Thermal Diffusion Wave; Particle Diffusion Wave; Steady State Non-Equilibrium; Thermophoresis; Pre-Particles

Introduction

We wish to suggest an alternative physical origin and organisation of the universe contrasting with the Standard Model of Cosmology (SMC) [1]. The masses of Standard Model (SM) particles theoretically are generated in “ensembles” of pre-particles in a pre-universe quantum field, and thermal and particle diffusion waves whose interactions generate harmonic solutions [2-4]. The Thermon-PDW mechanism is observationally confirmed [5].

New cosmology model dependent on the canonical Thermon-PDW mechanism

However, this generates its own complication, namely, an obligatory requirement for a thermal source continuously perfusing through the universe. This constraint (and others) is accommodated by several properties of the principal hypothesis. Furthermore, if this interpretation is validated, it eliminates many difficulties due to the orthodox cosmological model, such as reverse engineering fundamental laws of physics, the initial singularity, initial high temperatures and densities and inflation. SMC as a whole may be discarded together with other model possibilities, including string theory solutions, multiverse, quantum loop theories and physics beyond the Standard Model of Particles [1, 6-7]. The property of primary, overwhelming importance for the Thermon-PDW Cosmological Model is establishing a universe-wide flow of thermal energy, explaining how this is done and what other consequences there may be.

Neglected hidden thermodynamics

There is disputed history concerning the definition of a quantum system, some of which are pertinent to a radically different understanding of the origin and operational maintenance of the universe, most particularly thermal energy which is assumed but not explicitly modelled, in other conjectures [8-14]. Some twentieth century quantum revolution founders, including Einstein and Schrödinger, were unsettled by the restrictive definitions of quantum theory. Others, especially De Broglie over many years, argued for missing factors, which he called the “hidden thermodynamics of particles”. Later Bohm concluded that “it is not necessary for us to give up a precise, rational, and objective description of individual systems at a quantum level of accuracy” [14-16]. Theoretical ideas were neglected for lack of experimental or observational evidence which was an inevitable conclusion since, in De Broglie’s era, at least 10 SM particles, required to reveal the Thermon-PDW model, were unknown. The physics world has consigned this debate to irrelevant ancient history, the more so now we have identified a theoretical basis for missing thermodynamic factors.

_ _ _ _ _ _ _

TASK INSTRUCTIONS »
**A)** Do the following statements agree with the cosmology text? Answer yes or no for each, quoting the words of the text that decide it. (i) The Thermon-PDW mechanism is described as observationally confirmed. (ii) De Broglie gave the name "hidden thermodynamics of particles" to the missing factors he argued for. (iii) Bohm concluded that a precise description of individual systems at a quantum level has to be given up.
**B)** Please carry on the cosmology text from the point where it stops.

GIVEN MATERIAL »

_ _ _ _ _ _ _

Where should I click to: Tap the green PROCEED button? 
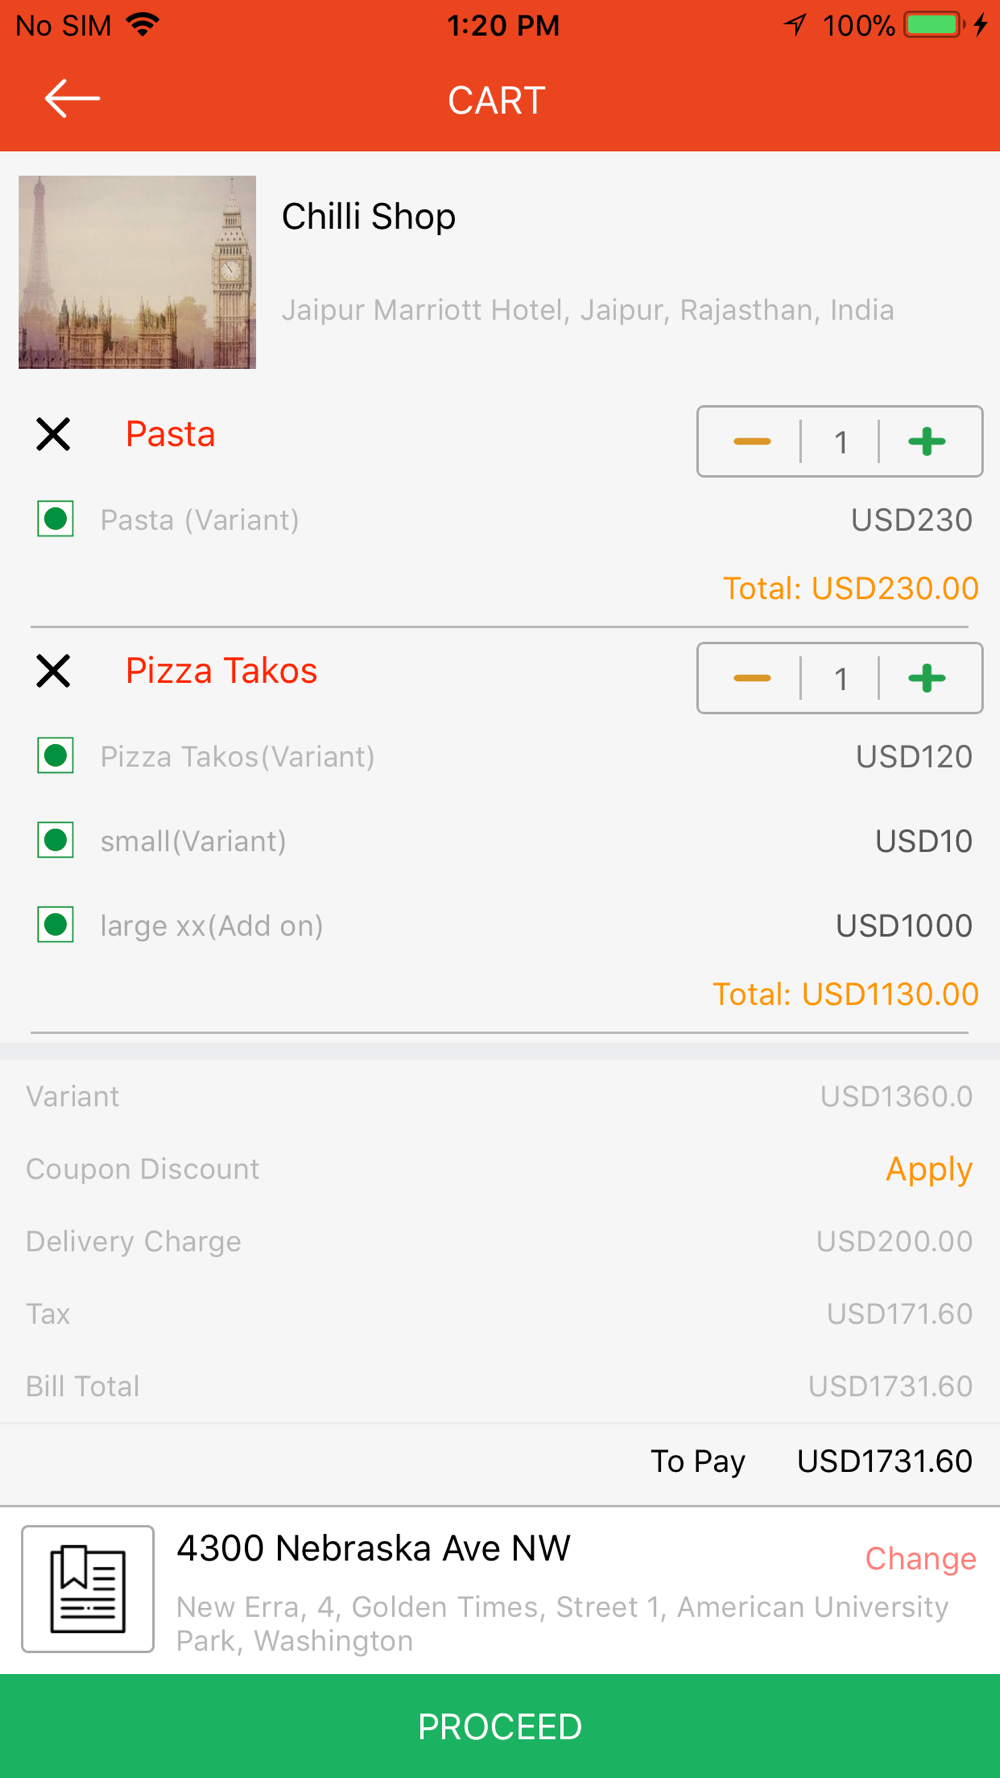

_ _ _ _ _ _ _

EXERCISE RESPONSES »
**A)**
(i) Yes: "The Thermon-PDW mechanism is observationally confirmed"
(ii) Yes: "De Broglie over many years, argued for missing factors, which he called the “hidden thermodynamics of particles”"
(iii) No: "it is not necessary for us to give up a precise, rational, and objective description of individual systems at a quantum level of accuracy"

**B)**
Pre-quantum system or field in proto-universe

If the Thermon-PDW mechanism is reversed to the initiation point where t = 0, total mass = 0 and the fundamental thermal field = 0 (Eqs (17), (43) & (45) in [5]) with no particle diffusion momentum, then the residual core quantum field (the Pre-Quantum System, PQS) is entirely quiescent even though the physical structure of PQS is unknown. This is the ab initio stage which we do not recognise as a particle in the accepted sense used for SM particles in normal matter, although there is satisfactory logic for this theoretical ab initio state (see Dark matter and energy). This methodology is identical to the raison d’être used by Dicke et al. (possibly all cosmologists) who speculated that the initial temperature of a singularity at t = 0 + a few billionths of a second was in the order of 10¹⁰K, even though the physical nature of the singularity is unknown [17].

Furthermore there are interesting later consequences for this theoretical ab initio state (see Dark matter and energy). This distinction is important since fully functional SM particles are only formed when steady state non-equilibrium conditions are reached.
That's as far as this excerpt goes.